Um poema, durante a leitura ou declamação é como o filme projetado na tela. Um conjunto significante. Para chegarmos ao significado, no caso do filme, analisamos o conteúdo das cenas, o foco narrativo, o cenário, o diálogo, o silêncio, as tomadas (ângulos), a trilha sonora (sem esquecer que a música inclui pausas). No caso do poema, para aprofundarmos o entendimento dos seus possíveis significados, analisamos o vocabulário, a gramática, a sintaxe, a versificação, a extensão, a estrofação, as figuras e o “estrato fônico”, isto é, a trilha musical, a parte sonora do mesmo. Essa parte é formada por fonemas que vão combinar-se em sílabas, por sua vez combinadas em palavras, frases, orações, versos estrofes.... A seleção ocorre quer de forma intuitiva, quer de forma intencional e irá compor as rimas, os pés, o ritmo. Com isso haverá certo favorecimento ou dificuldade na leitura. A música poderá ser lenta, suave, vibrante, ritmada, etc., dependendo do significado oculto (profundo) ou estendido, aquilo que está além da impressão superficial, da conotação pura, adentrando o campo da denotação.

A riqueza de uma obra decorre de um conjunto de muitas variáveis em feliz combinação. Ademais o mesmo vale para qualquer manifestação artística.

No caso do texto poético, a boa realização, a riqueza da peça depende da combinação apropriada, insisto, intencional ou não de vários elementos. Isso porque há casos em que uma composição é inspirada, quer dizer, o autor não a elabora mentalmente e formalmente, conceitualmente. Há belas obras que são sentidas pela mente ou pensadas pelo coração e são concretizadas sem muita interferência teórica (da mente concreta). O autor não trabalha nelas com planejamento e por longo período de tempo; são composições quase instantâneas (porém não ingênuas, pois todo cabedal do conhecimento, toda experiência do autor estarão presentes e serão ao mesmo tempo o móvel e o filtro da criação).

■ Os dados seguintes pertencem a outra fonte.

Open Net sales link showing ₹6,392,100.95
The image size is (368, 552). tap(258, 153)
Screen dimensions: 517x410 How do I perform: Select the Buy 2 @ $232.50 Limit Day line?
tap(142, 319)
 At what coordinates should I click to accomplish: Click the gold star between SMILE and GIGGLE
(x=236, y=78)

O valor de uma obra decorre do conteúdo estético, da mensagem mais facilmente perceptível, do domínio da técnica pelo autor, do domínio da língua e dos recursos lingüísticos e estilísticos disponíveis, inclusive o estrato fônico. Decorre também de algo mais além, de sua universalidade decorrente da plurissignificação, da abrangência dos aspectos temáticos, uma amplitude não sofisticada, mas sim, singela. A expressão que nos leva a refletir sobre os aspectos fundamentais da vida.

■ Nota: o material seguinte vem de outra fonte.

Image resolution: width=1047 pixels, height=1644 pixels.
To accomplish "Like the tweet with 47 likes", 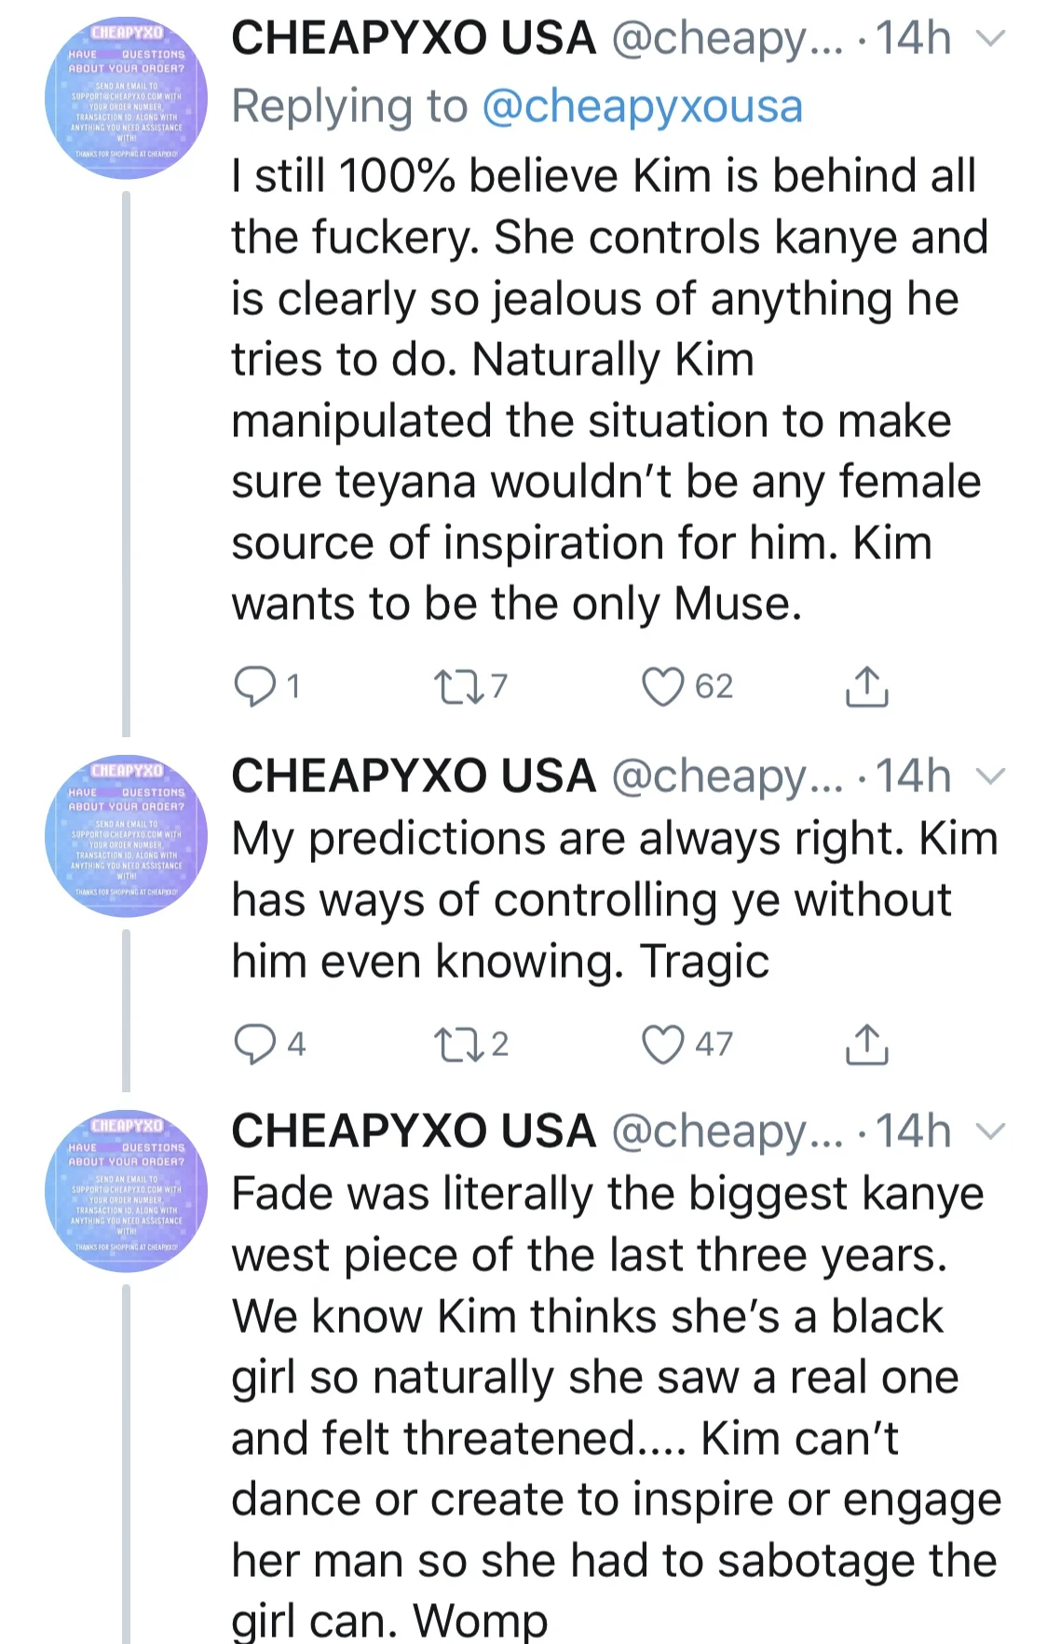I will tap(663, 1044).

Quando uma obra desse tipo é escrita, todos os seus componentes formais, bem utilizados, bem combinados reforçam o conteúdo semântico, sua mensagem.

E, voltando mais uma vez ao nosso exemplo, assim como a trilha sonora é fundamental para dar o tom da intensidade dramática (cômica, épica, trágica, romântica....) do filme, o estrato fônico desempenha o mesmo papel no caso do poema.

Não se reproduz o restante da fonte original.